Clayton County came in at 72.7%. Marietta’s rate was 75.7%. City Schools of Decatur had the highest rate in metro Atlanta, and among the highest in Georgia, at 95.2%
See a deeper AJC story on grad rates here.
Here is the DOE release:
Georgia’s graduation rate has increased by 12 percentage points since 2012, with steady increases each year.
In 2019, 71 Georgia school districts recorded graduation rates at or above 90 percent. Twenty-four districts recorded rates at or above 95 percent.
“I’m proud today of Georgia’s teachers and students, who are doing the on-the-ground work that leads to increases in our graduation rate and other indicators – including NAEP and Georgia Milestones scores,” State School Superintendent Richard Woods said. “Moving forward, we must continue to focus on offering a relevant education and preparing every child for their future – not a one-size-fits-all system that sends every student in the same direction, but a tailored and personalized pathway based on a student’s academic and career interests and future goals.”
How Georgia calculates its graduation rate
Georgia calculates a four-year adjusted cohort graduation rate as required by federal law. This rate is:
-The number of students who graduate in four years with a regular high school diploma, divided by
-The number of students who form the adjusted cohort for the graduating class
Adjusted Cohort Rate Definition: From the beginning of ninth grade, students who are entering that grade for the first time form a cohort that is subsequently adjusted by adding any students who transfer into the cohort during the next three years, and subtracting any students who transfer out.
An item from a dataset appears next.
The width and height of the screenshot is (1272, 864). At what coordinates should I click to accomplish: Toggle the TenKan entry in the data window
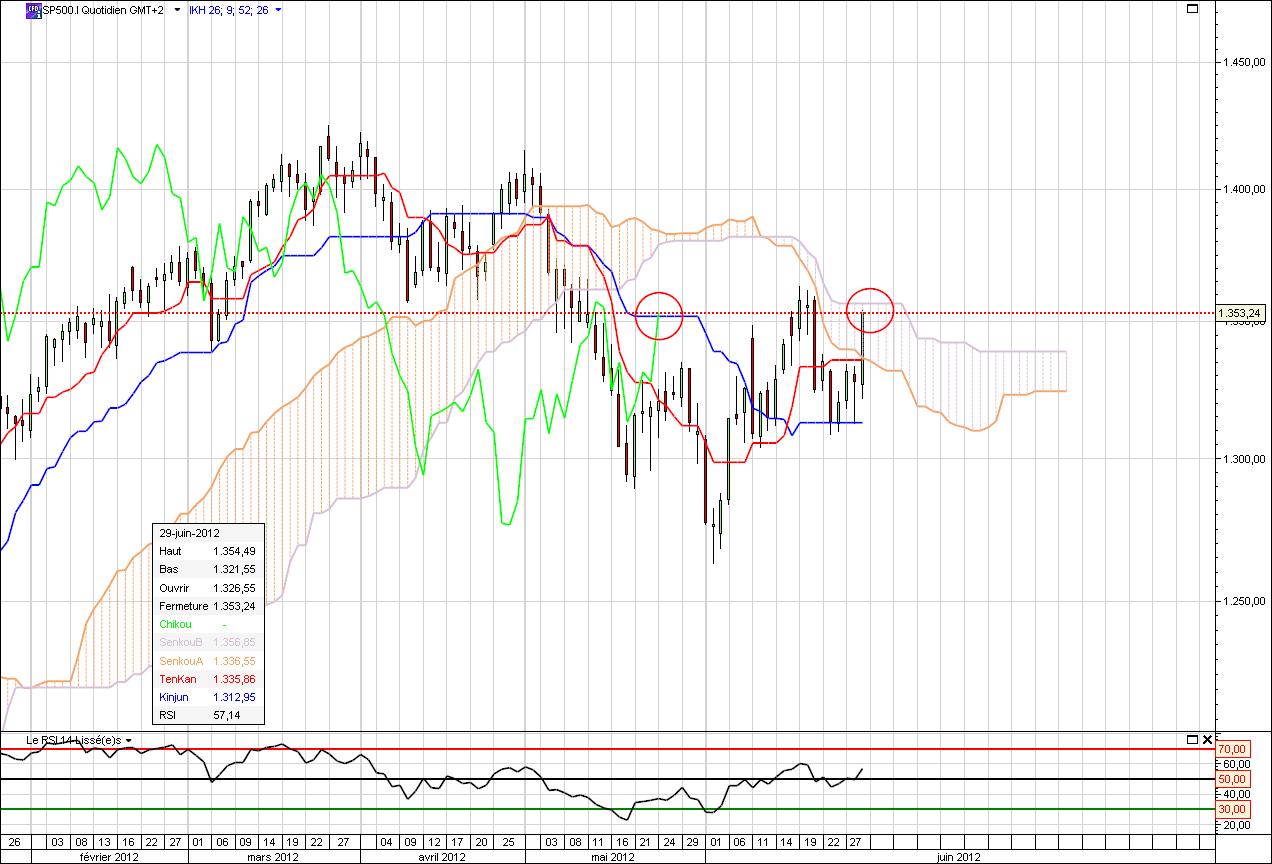[x=179, y=679]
Georgia Graduation Rates – 2012 to 2019
2019 – 82.0 percent
2018 – 81.6 percent
2017 – 80.6 percent
2016 – 79.4 percent
2015 – 79.0 percent
2014 – 72.6 percent
2013 – 71.8 percent
2012 – 69.7 percent
Note regarding federal waiver:
As announced in July 2019, Georgia is seeking flexibility through an amendment to its state plan for the Every Student Succeeds Act (ESSA) to develop a state-defined alternate diploma for students with the most significant cognitive disabilities who are assessed using the alternate assessment aligned to alternate academic achievement standards.
Because in Georgia the regular diploma is considered a property right, the state is constrained from offering the new Alternate Diploma until the 2020-2021 school year, when a new cohort of ninth-grade students begins. In addition to its requested ESSA amendment, Georgia has requested a waiver from the U.S. Department of Education so that it is not necessary to remove students assessed using the alternate assessment from the four-year cohort rate prior to adoption of the Alternate Diploma.
While this waiver, which would apply to federal reporting of the graduation rate, is still pending, to maintain consistency in its public reporting Georgia is publishing the graduation rate including students assessed using the alternate assessment today.